**ASSIGNMENT**
When you respond, write out each entry exactly as it stands.

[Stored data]

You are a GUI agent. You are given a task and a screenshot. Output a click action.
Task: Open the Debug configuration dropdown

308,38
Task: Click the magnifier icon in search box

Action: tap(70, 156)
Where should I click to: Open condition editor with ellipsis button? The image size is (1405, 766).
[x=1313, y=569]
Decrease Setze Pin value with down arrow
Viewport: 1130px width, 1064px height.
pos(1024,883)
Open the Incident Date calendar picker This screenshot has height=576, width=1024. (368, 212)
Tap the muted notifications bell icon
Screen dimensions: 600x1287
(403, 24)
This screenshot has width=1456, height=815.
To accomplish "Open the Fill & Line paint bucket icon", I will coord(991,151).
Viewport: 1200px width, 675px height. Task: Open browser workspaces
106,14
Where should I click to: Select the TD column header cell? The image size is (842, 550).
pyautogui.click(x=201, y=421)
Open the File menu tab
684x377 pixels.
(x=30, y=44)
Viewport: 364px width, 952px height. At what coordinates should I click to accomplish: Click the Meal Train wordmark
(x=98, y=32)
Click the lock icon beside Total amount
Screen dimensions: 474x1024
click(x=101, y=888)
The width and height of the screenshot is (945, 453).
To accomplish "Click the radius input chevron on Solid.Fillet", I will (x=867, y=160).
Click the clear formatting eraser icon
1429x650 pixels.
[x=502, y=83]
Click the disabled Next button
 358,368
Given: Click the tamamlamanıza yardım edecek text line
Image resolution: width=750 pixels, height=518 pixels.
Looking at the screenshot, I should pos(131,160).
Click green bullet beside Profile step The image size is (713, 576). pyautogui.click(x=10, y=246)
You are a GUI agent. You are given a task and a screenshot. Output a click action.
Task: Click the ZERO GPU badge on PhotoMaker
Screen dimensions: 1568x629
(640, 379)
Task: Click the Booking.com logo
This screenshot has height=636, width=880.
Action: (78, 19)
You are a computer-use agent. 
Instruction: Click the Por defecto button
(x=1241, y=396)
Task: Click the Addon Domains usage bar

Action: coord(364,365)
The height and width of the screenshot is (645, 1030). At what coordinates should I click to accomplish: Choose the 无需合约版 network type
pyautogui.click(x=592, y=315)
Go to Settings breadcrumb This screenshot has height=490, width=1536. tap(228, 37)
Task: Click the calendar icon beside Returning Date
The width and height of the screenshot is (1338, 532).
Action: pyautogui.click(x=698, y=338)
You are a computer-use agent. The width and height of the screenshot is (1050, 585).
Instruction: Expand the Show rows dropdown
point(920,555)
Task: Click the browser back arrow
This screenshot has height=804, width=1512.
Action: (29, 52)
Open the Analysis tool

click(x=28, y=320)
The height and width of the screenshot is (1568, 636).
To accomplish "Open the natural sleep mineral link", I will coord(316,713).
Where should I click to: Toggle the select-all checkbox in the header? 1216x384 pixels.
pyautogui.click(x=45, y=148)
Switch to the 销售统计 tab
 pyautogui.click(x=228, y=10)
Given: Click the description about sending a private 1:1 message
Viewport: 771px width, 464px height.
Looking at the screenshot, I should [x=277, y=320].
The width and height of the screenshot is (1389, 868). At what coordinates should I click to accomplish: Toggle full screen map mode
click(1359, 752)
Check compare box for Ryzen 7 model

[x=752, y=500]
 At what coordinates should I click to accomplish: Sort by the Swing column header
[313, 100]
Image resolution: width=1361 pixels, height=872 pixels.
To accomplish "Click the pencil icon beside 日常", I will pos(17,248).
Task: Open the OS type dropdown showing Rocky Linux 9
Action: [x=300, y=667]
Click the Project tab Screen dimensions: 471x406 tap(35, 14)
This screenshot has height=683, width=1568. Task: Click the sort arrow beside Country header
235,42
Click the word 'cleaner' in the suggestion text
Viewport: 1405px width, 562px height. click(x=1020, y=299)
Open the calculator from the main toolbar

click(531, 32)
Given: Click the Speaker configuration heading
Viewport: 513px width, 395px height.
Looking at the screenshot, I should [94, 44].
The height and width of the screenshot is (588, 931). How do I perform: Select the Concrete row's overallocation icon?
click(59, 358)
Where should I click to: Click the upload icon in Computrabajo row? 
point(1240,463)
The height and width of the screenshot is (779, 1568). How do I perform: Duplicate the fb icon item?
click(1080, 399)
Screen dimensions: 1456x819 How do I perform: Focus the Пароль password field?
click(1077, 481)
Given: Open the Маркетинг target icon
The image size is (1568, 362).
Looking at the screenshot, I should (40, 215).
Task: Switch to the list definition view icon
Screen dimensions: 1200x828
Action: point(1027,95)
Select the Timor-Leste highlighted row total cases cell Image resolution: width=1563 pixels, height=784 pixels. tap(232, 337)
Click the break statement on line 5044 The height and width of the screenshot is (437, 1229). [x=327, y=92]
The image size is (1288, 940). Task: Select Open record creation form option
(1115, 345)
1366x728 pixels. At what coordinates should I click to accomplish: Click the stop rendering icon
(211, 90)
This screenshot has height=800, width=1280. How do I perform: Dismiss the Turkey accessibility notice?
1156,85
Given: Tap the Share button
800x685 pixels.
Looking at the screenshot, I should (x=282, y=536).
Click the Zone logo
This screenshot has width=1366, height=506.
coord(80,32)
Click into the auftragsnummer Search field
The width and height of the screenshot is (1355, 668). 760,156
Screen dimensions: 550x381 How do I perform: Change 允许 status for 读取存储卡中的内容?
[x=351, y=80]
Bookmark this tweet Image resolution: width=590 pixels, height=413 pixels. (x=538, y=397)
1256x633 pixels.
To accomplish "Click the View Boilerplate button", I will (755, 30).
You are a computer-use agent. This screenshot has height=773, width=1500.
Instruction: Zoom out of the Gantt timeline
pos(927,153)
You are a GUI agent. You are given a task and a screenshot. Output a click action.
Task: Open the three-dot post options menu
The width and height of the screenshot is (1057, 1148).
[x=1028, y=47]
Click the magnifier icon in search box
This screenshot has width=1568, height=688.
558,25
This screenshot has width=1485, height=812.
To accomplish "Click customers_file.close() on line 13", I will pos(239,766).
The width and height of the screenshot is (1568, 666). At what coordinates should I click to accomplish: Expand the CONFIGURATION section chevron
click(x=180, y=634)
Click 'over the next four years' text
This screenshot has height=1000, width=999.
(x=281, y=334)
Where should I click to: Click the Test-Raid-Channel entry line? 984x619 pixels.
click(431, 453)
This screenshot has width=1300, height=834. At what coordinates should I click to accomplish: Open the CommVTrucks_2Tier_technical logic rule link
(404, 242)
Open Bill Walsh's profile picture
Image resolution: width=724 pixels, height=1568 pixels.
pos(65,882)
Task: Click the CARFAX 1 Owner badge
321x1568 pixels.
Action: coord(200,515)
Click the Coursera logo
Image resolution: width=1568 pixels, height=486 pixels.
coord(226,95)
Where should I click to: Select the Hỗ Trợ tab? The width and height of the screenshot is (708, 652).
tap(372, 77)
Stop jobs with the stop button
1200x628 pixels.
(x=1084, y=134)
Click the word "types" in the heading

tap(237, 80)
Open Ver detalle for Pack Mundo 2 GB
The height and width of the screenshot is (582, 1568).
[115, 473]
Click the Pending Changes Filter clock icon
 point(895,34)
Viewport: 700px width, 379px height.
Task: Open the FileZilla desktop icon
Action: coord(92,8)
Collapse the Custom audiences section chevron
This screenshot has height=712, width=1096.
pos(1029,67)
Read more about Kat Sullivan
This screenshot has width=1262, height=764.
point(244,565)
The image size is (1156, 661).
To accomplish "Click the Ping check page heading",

**RESPONSE TO THIS TASK**
You are a GUI agent. You are given a task and a screenshot. Output a click action.
Task: Open the Debug configuration dropdown

308,38
Task: Click the magnifier icon in search box

Action: tap(70, 156)
Where should I click to: Open condition editor with ellipsis button? The image size is (1405, 766).
[x=1313, y=569]
Decrease Setze Pin value with down arrow
Viewport: 1130px width, 1064px height.
pos(1024,883)
Open the Incident Date calendar picker This screenshot has height=576, width=1024. (368, 212)
Tap the muted notifications bell icon
Screen dimensions: 600x1287
(403, 24)
This screenshot has width=1456, height=815.
To accomplish "Open the Fill & Line paint bucket icon", I will coord(991,151).
Viewport: 1200px width, 675px height. Task: Open browser workspaces
106,14
Where should I click to: Select the TD column header cell? The image size is (842, 550).
pyautogui.click(x=201, y=421)
Open the File menu tab
684x377 pixels.
(x=30, y=44)
Viewport: 364px width, 952px height. At what coordinates should I click to accomplish: Click the Meal Train wordmark
(x=98, y=32)
Click the lock icon beside Total amount
Screen dimensions: 474x1024
click(x=101, y=888)
The width and height of the screenshot is (945, 453).
To accomplish "Click the radius input chevron on Solid.Fillet", I will (x=867, y=160).
Click the clear formatting eraser icon
1429x650 pixels.
[x=502, y=83]
Click the disabled Next button
 358,368
Given: Click the tamamlamanıza yardım edecek text line
Image resolution: width=750 pixels, height=518 pixels.
Looking at the screenshot, I should pos(131,160).
Click green bullet beside Profile step The image size is (713, 576). pyautogui.click(x=10, y=246)
You are a GUI agent. You are given a task and a screenshot. Output a click action.
Task: Click the ZERO GPU badge on PhotoMaker
Screen dimensions: 1568x629
(640, 379)
Task: Click the Booking.com logo
This screenshot has height=636, width=880.
Action: (78, 19)
You are a computer-use agent. 
Instruction: Click the Por defecto button
(x=1241, y=396)
Task: Click the Addon Domains usage bar

Action: coord(364,365)
The height and width of the screenshot is (645, 1030). At what coordinates should I click to accomplish: Choose the 无需合约版 network type
pyautogui.click(x=592, y=315)
Go to Settings breadcrumb This screenshot has height=490, width=1536. tap(228, 37)
Task: Click the calendar icon beside Returning Date
The width and height of the screenshot is (1338, 532).
Action: pyautogui.click(x=698, y=338)
You are a computer-use agent. The width and height of the screenshot is (1050, 585).
Instruction: Expand the Show rows dropdown
point(920,555)
Task: Click the browser back arrow
This screenshot has height=804, width=1512.
Action: (29, 52)
Open the Analysis tool

click(x=28, y=320)
The height and width of the screenshot is (1568, 636).
To accomplish "Open the natural sleep mineral link", I will coord(316,713).
Where should I click to: Toggle the select-all checkbox in the header? 1216x384 pixels.
pyautogui.click(x=45, y=148)
Switch to the 销售统计 tab
 pyautogui.click(x=228, y=10)
Given: Click the description about sending a private 1:1 message
Viewport: 771px width, 464px height.
Looking at the screenshot, I should [x=277, y=320].
The width and height of the screenshot is (1389, 868). At what coordinates should I click to accomplish: Toggle full screen map mode
click(1359, 752)
Check compare box for Ryzen 7 model

[x=752, y=500]
 At what coordinates should I click to accomplish: Sort by the Swing column header
[313, 100]
Image resolution: width=1361 pixels, height=872 pixels.
To accomplish "Click the pencil icon beside 日常", I will pos(17,248).
Task: Open the OS type dropdown showing Rocky Linux 9
Action: [x=300, y=667]
Click the Project tab Screen dimensions: 471x406 tap(35, 14)
This screenshot has height=683, width=1568. Task: Click the sort arrow beside Country header
235,42
Click the word 'cleaner' in the suggestion text
Viewport: 1405px width, 562px height. click(x=1020, y=299)
Open the calculator from the main toolbar

click(531, 32)
Given: Click the Speaker configuration heading
Viewport: 513px width, 395px height.
Looking at the screenshot, I should [94, 44].
The height and width of the screenshot is (588, 931). How do I perform: Select the Concrete row's overallocation icon?
click(59, 358)
Where should I click to: Click the upload icon in Computrabajo row? 
point(1240,463)
The height and width of the screenshot is (779, 1568). How do I perform: Duplicate the fb icon item?
click(1080, 399)
Screen dimensions: 1456x819 How do I perform: Focus the Пароль password field?
click(1077, 481)
Given: Open the Маркетинг target icon
The image size is (1568, 362).
Looking at the screenshot, I should (40, 215).
Task: Switch to the list definition view icon
Screen dimensions: 1200x828
Action: point(1027,95)
Select the Timor-Leste highlighted row total cases cell Image resolution: width=1563 pixels, height=784 pixels. tap(232, 337)
Click the break statement on line 5044 The height and width of the screenshot is (437, 1229). [x=327, y=92]
The image size is (1288, 940). Task: Select Open record creation form option
(1115, 345)
1366x728 pixels. At what coordinates should I click to accomplish: Click the stop rendering icon
(211, 90)
This screenshot has height=800, width=1280. How do I perform: Dismiss the Turkey accessibility notice?
1156,85
Given: Tap the Share button
800x685 pixels.
Looking at the screenshot, I should (x=282, y=536).
Click the Zone logo
This screenshot has width=1366, height=506.
coord(80,32)
Click into the auftragsnummer Search field
The width and height of the screenshot is (1355, 668). 760,156
Screen dimensions: 550x381 How do I perform: Change 允许 status for 读取存储卡中的内容?
[x=351, y=80]
Bookmark this tweet Image resolution: width=590 pixels, height=413 pixels. (x=538, y=397)
1256x633 pixels.
To accomplish "Click the View Boilerplate button", I will (755, 30).
You are a computer-use agent. This screenshot has height=773, width=1500.
Instruction: Zoom out of the Gantt timeline
pos(927,153)
You are a GUI agent. You are given a task and a screenshot. Output a click action.
Task: Open the three-dot post options menu
The width and height of the screenshot is (1057, 1148).
[x=1028, y=47]
Click the magnifier icon in search box
This screenshot has width=1568, height=688.
558,25
This screenshot has width=1485, height=812.
To accomplish "Click customers_file.close() on line 13", I will pos(239,766).
The width and height of the screenshot is (1568, 666). At what coordinates should I click to accomplish: Expand the CONFIGURATION section chevron
click(x=180, y=634)
Click 'over the next four years' text
This screenshot has height=1000, width=999.
(x=281, y=334)
Where should I click to: Click the Test-Raid-Channel entry line? 984x619 pixels.
click(431, 453)
This screenshot has width=1300, height=834. At what coordinates should I click to accomplish: Open the CommVTrucks_2Tier_technical logic rule link
(404, 242)
Open Bill Walsh's profile picture
Image resolution: width=724 pixels, height=1568 pixels.
pos(65,882)
Task: Click the CARFAX 1 Owner badge
321x1568 pixels.
Action: coord(200,515)
Click the Coursera logo
Image resolution: width=1568 pixels, height=486 pixels.
coord(226,95)
Where should I click to: Select the Hỗ Trợ tab? The width and height of the screenshot is (708, 652).
tap(372, 77)
Stop jobs with the stop button
1200x628 pixels.
(x=1084, y=134)
Click the word "types" in the heading

tap(237, 80)
Open Ver detalle for Pack Mundo 2 GB
The height and width of the screenshot is (582, 1568).
[115, 473]
Click the Pending Changes Filter clock icon
 point(895,34)
Viewport: 700px width, 379px height.
Task: Open the FileZilla desktop icon
Action: coord(92,8)
Collapse the Custom audiences section chevron
This screenshot has height=712, width=1096.
pos(1029,67)
Read more about Kat Sullivan
This screenshot has width=1262, height=764.
point(244,565)
The image size is (1156, 661).
To accomplish "Click the Ping check page heading",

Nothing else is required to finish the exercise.